A Greenpeace icebreaker is defying Russian law and sailing without a permit into that country’s northern waters to protest Arctic offshore energy development.
“We’re going to carry on into the Northern Sea Route,” said crew member Christy Ferguson aboard the Arctic Sunrise.
“I am a little nervous, but I think that what we’re doing is really important.”
The Arctic Sunrise was sailing towards the Northern Sea Route off Russia’s Arctic coast Friday with the intent of entering the Kara Sea, where Russian energy companies and western multinationals are looking for oil and gas.
Offshore oil drilling is considered environmentally risky because there’s no effective, reliable way to clean oil out of ice-choked, wind-chopped waters. One of the areas being explored is in a Russian national marine park.
Russia’s offshore energy reserves, thought to be the richest of all the Arctic nations, are a priority for President Vladimir Putin, who has said he wants $500 billion worth of investment there over the next 30 years.
Western majors including ExxonMobil, Royal Dutch Shell, Total and Eni are all present, mostly as minority partners with state-owned companies Gazprom and Rosneft. ExxonMobil and Rosneft have said the Kara Sea could see its first test wells next year.
The purpose of the Arctic Sunrise trip is to see what’s going on in a hard-to-access region and to stage peaceful protests, said Ferguson, a Canadian and one of 28 people from 15 different countries on board.
Russia requires a permit for ships to enter the Northern Sea Route. Greenpeace duly applied, Ferguson said, submitting documents from an internationally recognized organization stating the Arctic Sunrise was more ice-capable than any of the energy exploration ships in the region.
The ship also has an ice pilot aboard, even though there’s no sea ice at the ship’s destination.
Although more than 400 ships have been permitted into the waterway this season, Greenpeace was turned down three times.
Each time was for a different reason, said Ferguson. Each application took the maximum time available.
“It seems that they’re giving us the runaround and trying to put us off and use bureaucratic technicalities to keep us from entering the area,” she said.

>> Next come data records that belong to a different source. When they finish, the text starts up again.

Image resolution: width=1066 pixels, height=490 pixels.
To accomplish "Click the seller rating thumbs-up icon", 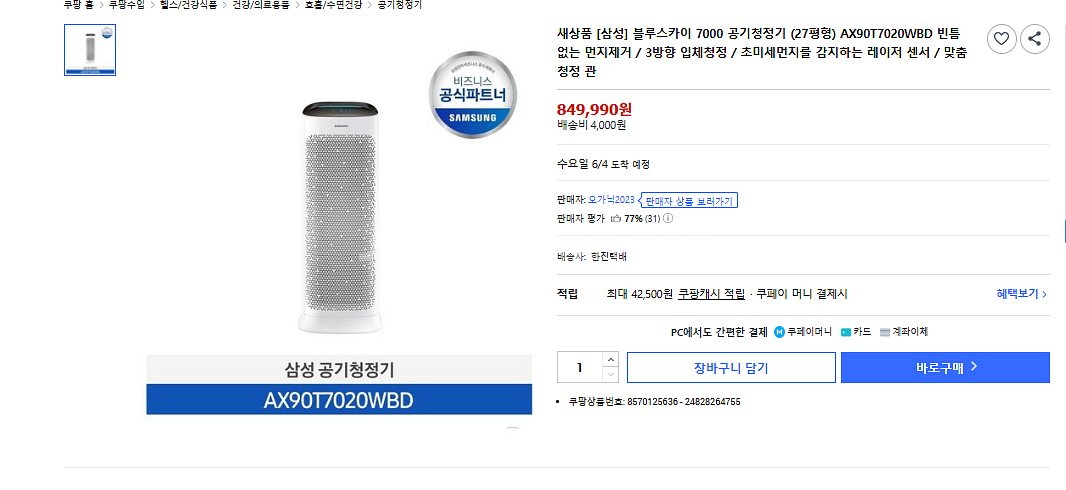I will (x=616, y=218).
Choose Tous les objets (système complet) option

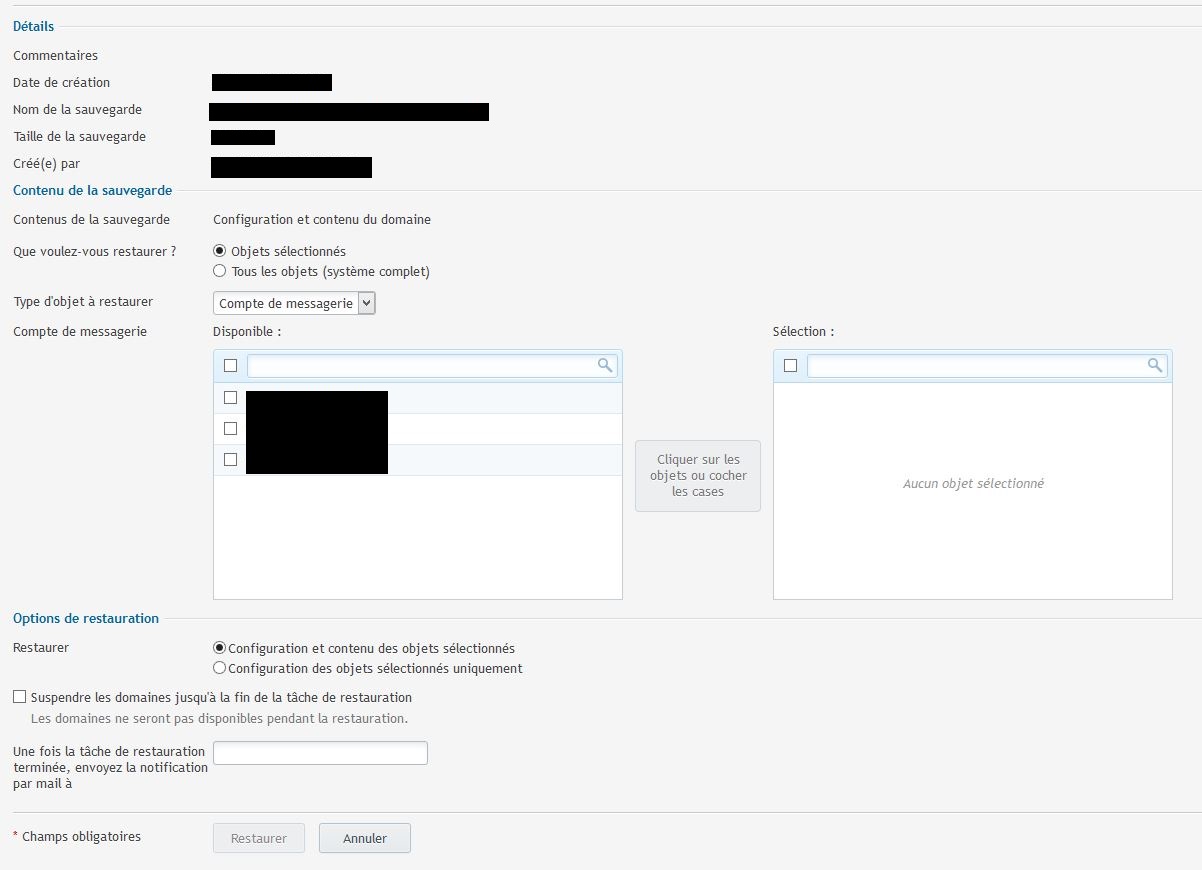point(219,271)
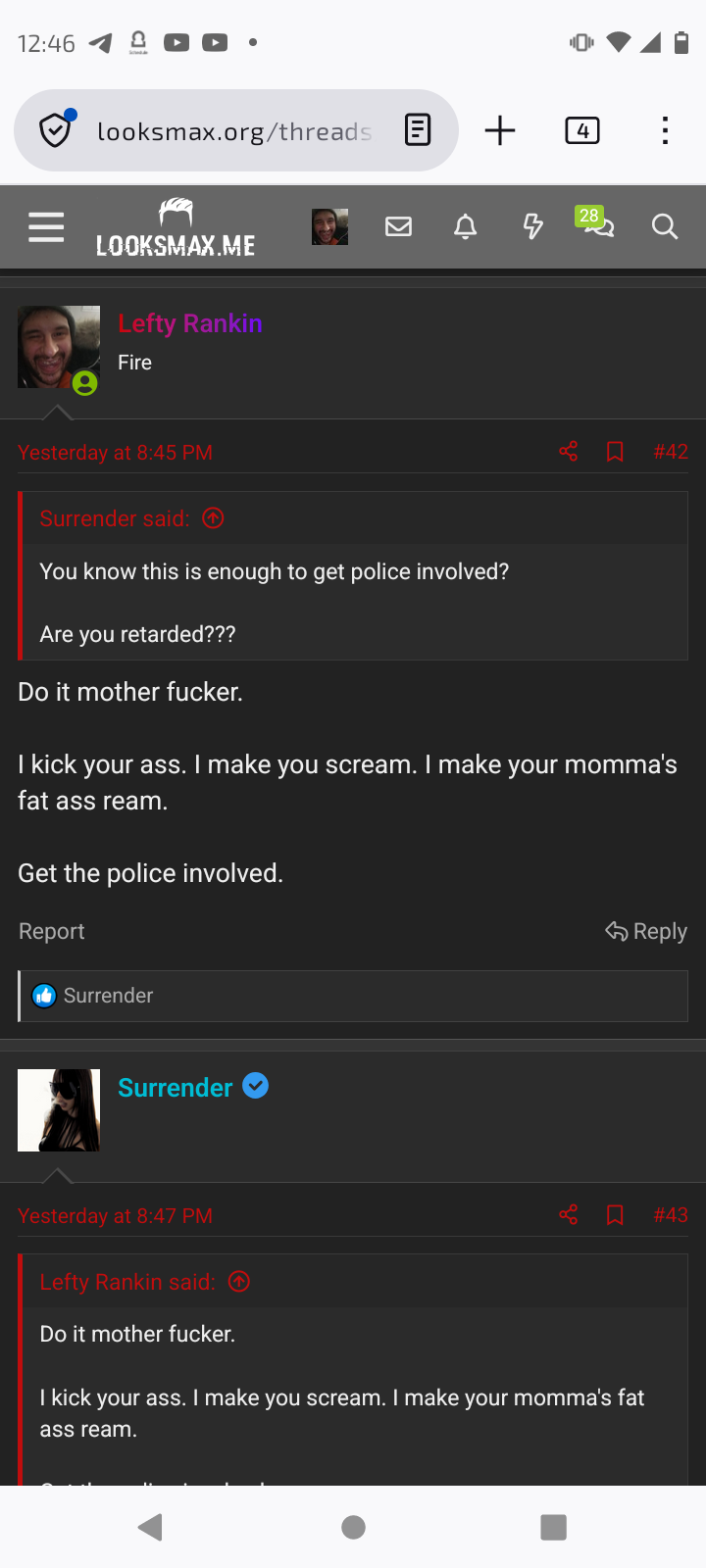706x1568 pixels.
Task: Open the notifications bell icon
Action: (466, 226)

“The fact they’re denying us permission and stalling us and trying to keep us out of the area makes it important for us to go in now. Part of what we’re addressing here is a lack of scrutiny of oil exploration in remote places, especially the Russian Arctic.”
Igor Novikov of the Russian embassy in Ottawa said there has been no attempt to block the Arctic Sunrise.

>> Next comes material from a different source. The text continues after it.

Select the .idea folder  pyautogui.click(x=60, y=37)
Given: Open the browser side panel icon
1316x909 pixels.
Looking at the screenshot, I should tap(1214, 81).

“As far as I can see the problem is just technical,” he said in an email. “It’s not the only vessel refused (permission) to enter the Russian Arctic, so there is nothing special about it.”

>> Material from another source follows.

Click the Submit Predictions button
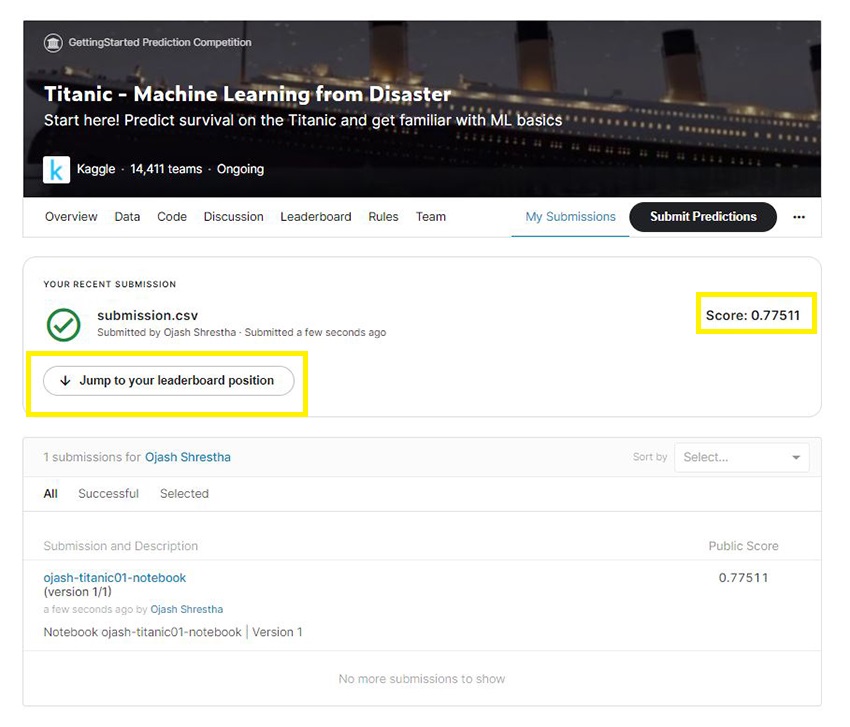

A total of 71 vessels have been refused permission to enter the Northern Sea Route this season.
On their website, the route’s administrators list the Arctic Sunrise’s ice class as “unknown,” although documents submitted by Greenpeace classify it as a 1A1 icebreaker — a higher rating than dozens of vessels that have been granted permits.
Novikov said he couldn’t speculate on the consequences of the icebreaker proceeding without a permit.
The Arctic Sunrise is entering legally uncharted waters, said Arctic international law expert Michael Byers.
“No ship has ever sailed the Northern Sea Route without Moscow’s permission,” he said.
Byers said Greenpeace is probably relying on international conventions that allow ships to pass, without conditions, through choke points such as straits.
It’s the same argument that the United States uses to counter Canada’s position that the Northwest Passage is an internal Canadian waterway, he said.
“Does Greenpeace really want to support the U.S. position that the Northern Sea Route — and, by logical extension, the Northwest Passage — are essentially Wild West zones where coastal state powers to regulate for shipping safety and pollution prevention purposes are tightly constrained?
“Greenpeace’s efforts to draw attention to the risks of Arctic offshore oil production, while laudable, could in this instance have unintended long-term consequences for environmental protection, including in Canada’s Arctic.”
Ferguson said drawing attention to potentially damaging development is worth the risk.
Russian environmental standards are lower, she said.
Russia does not require the presence of a second rig to drill a relief well in case of a blowout, as do Canada and the United States. She said Rosneft has one of the worst spill records in the world.
The Arctic Sunrise was expected to cross into Russian waters late Friday night. Ferguson said the crew wasn’t sure how it would respond if confronted by Russian authorities.
“We will proceed peacefully,” she said.
“I can’t really speculate too much on what we’ll do. We’ll really have to assess that when the time comes.”